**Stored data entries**

%%

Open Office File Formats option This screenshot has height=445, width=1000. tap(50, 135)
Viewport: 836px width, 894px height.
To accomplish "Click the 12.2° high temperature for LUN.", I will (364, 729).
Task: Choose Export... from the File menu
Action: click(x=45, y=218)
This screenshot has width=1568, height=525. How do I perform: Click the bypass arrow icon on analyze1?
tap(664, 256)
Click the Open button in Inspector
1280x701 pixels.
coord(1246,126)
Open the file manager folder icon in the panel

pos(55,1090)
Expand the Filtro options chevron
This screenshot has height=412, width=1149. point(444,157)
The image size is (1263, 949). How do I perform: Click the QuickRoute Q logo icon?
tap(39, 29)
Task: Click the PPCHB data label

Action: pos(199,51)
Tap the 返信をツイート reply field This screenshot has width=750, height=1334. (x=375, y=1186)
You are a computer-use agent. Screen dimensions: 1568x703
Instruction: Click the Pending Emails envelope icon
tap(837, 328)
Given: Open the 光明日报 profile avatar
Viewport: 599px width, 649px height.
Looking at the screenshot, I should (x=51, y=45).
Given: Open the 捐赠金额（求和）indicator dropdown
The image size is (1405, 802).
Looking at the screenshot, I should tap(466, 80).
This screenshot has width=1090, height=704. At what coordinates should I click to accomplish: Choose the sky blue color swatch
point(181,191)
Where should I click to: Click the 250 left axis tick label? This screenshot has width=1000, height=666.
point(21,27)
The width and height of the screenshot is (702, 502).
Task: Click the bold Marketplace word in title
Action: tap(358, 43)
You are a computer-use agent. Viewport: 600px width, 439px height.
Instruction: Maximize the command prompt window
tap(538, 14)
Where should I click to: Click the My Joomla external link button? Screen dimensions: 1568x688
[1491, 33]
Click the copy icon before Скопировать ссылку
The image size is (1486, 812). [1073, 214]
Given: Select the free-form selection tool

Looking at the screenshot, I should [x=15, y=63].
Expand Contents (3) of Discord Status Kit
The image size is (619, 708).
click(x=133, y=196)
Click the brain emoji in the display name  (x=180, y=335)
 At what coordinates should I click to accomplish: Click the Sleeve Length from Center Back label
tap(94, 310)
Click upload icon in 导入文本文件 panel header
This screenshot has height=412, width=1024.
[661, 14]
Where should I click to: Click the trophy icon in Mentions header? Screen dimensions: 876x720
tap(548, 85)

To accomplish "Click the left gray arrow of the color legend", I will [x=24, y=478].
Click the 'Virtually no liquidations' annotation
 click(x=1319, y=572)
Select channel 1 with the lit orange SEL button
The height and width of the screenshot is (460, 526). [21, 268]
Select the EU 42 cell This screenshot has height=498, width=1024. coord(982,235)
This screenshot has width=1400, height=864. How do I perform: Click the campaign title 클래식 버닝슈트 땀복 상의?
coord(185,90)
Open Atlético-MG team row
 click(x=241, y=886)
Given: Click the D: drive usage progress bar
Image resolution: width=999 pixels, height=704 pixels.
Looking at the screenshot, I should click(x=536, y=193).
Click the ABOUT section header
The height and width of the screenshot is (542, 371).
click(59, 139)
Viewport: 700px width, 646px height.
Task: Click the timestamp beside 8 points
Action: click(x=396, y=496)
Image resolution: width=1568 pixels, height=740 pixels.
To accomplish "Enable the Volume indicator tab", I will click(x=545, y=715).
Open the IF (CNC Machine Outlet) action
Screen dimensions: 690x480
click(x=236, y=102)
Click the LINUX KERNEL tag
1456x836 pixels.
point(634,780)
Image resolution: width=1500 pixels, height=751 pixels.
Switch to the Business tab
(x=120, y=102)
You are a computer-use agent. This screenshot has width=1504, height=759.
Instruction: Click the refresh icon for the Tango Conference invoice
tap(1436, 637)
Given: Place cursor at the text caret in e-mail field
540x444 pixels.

%%

**WHAT IS NEEDED**
Where does "field" occur in the data? Copy each line that has it.

**RESULT OF THE TASK**
Tap the 返信をツイート reply field This screenshot has width=750, height=1334. (x=375, y=1186)
Given: Place cursor at the text caret in e-mail field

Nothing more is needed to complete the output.